## Textauszug

Mit einem leisen Quietschen öffnet sich langsam die Mitteltür des Busses. Renate Waschkowitz begrüßt ihre Kunden persönlich. Seit 1992 ist die Bibliotheksleiterin mit der fahrenden Bücherei unterwegs. In Freiwalde hält der Bus alle zwei Wochen für 25 Minuten. Da gibt es nur wenig Zeit zum Stöbern. In den dicht gedrängten Regalen stehen 2500 Bücher, dazu gibt es DVDs, Hörbücher, Videos, CDs, Zeitschriften und Spiele.

„Die Haltepunkte sind in vielen Dörfern ein wichtiger sozialer Treffpunkt“, weiß Renate Waschkowitz aus zahlreichen Gesprächen und Beobachtungen. Oft sei der Bibliothekstag die einzige Attraktion in den kleinen Orten. „Die Besucher wissen das Angebot sehr zu schätzen und fragen regelmäßig, ob wir auch wiederkommen.“ Manchmal erzählen die Gäste der Bibliothekarin auch ihre Sorgen. „Der Bücherbus ist mehr als eine reine Bibliothek, gerade für ältere Menschen sind die Gespräche fast genauso wichtig wie das Ausleihen.“ Im Laufe der Jahre hätten sich zu einigen Gästen sogar richtige Freundschaften entwickelt.

## Erfasste Daten
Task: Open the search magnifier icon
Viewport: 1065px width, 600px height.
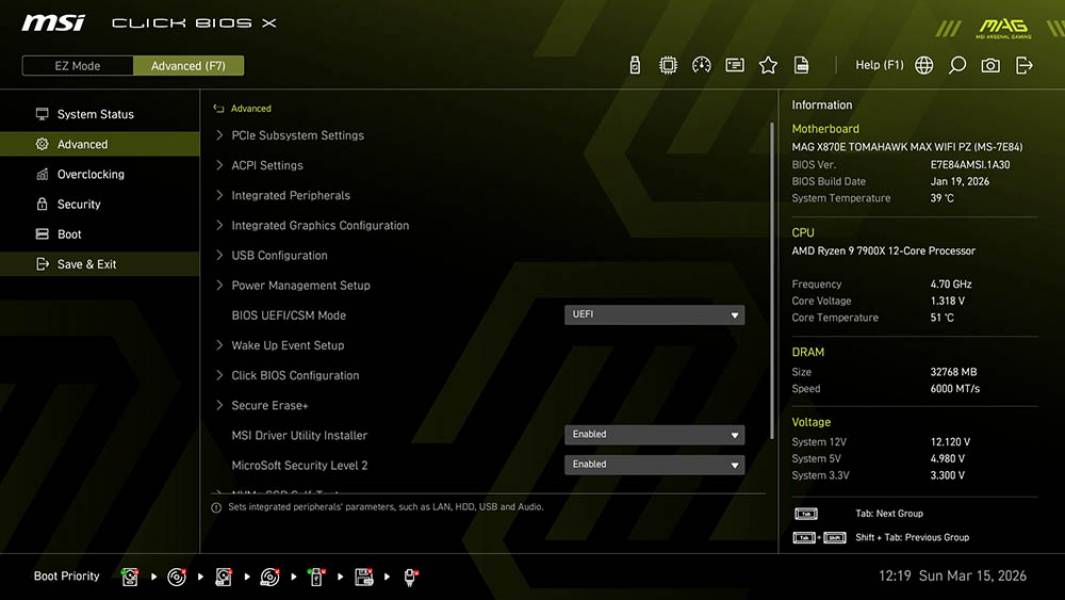Action: tap(956, 64)
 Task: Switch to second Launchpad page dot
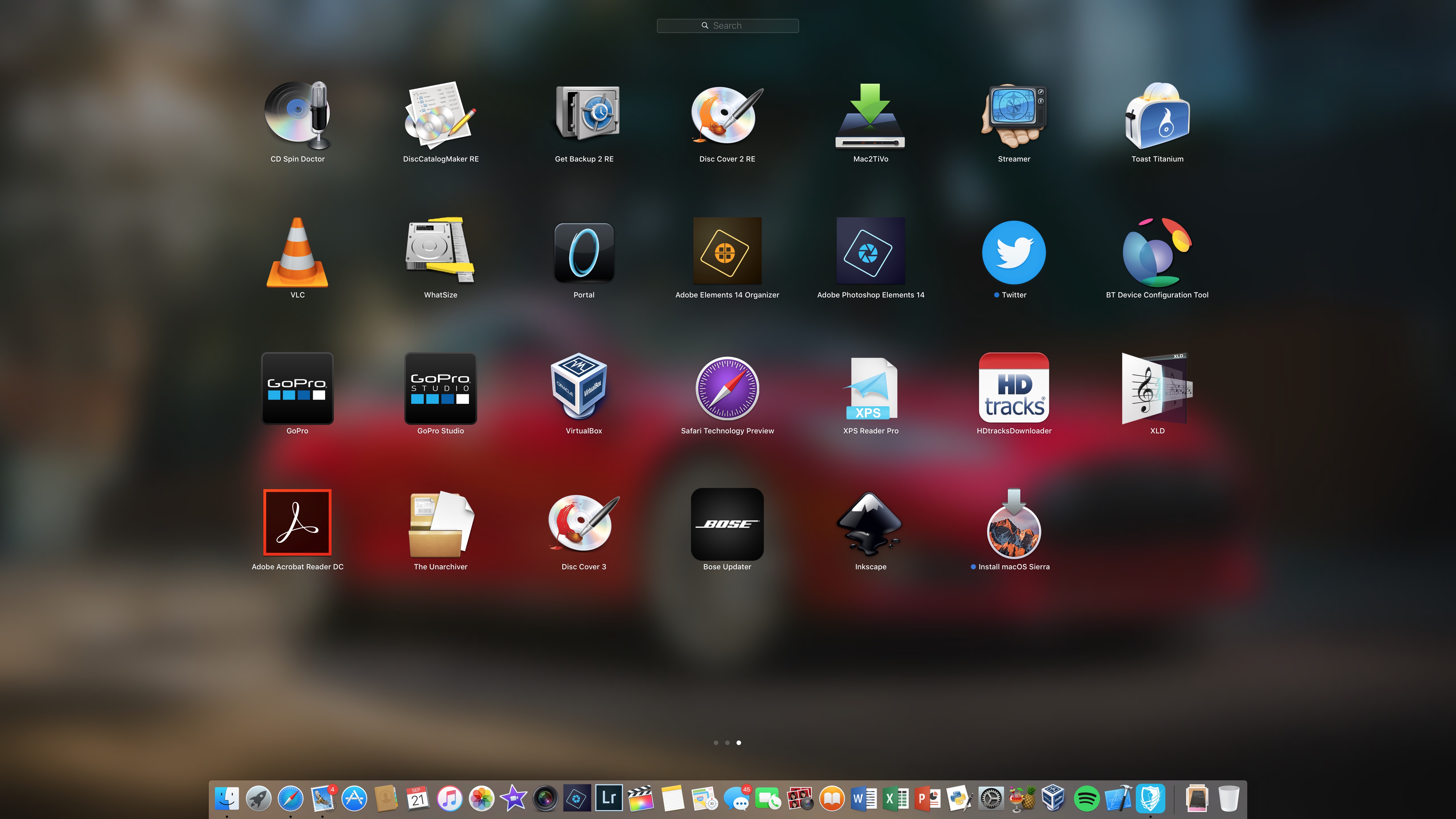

## Aufgaben zur Übung
• 1. Übertragen Sie diesen Satz aus dem Textauszug ins Englische: „Seit 1992 ist die Bibliotheksleiterin mit der fahrenden Bücherei unterwegs.“
• 2. Schreiben Sie aus dem Textauszug wortgetreu ab, was bei „Mit einem leisen“ beginnt und bei „Zeitschriften und Spiele.“ endet.

## Gegebene Lösungen
• 1. The head librarian has been traveling with the mobile library since 1992.

• 2.
Mit einem leisen Quietschen öffnet sich langsam die Mitteltür des Busses. Renate Waschkowitz begrüßt ihre Kunden persönlich. Seit 1992 ist die Bibliotheksleiterin mit der fahrenden Bücherei unterwegs. In Freiwalde hält der Bus alle zwei Wochen für 25 Minuten. Da gibt es nur wenig Zeit zum Stöbern. In den dicht gedrängten Regalen stehen 2500 Bücher, dazu gibt es DVDs, Hörbücher, Videos, CDs, Zeitschriften und Spiele.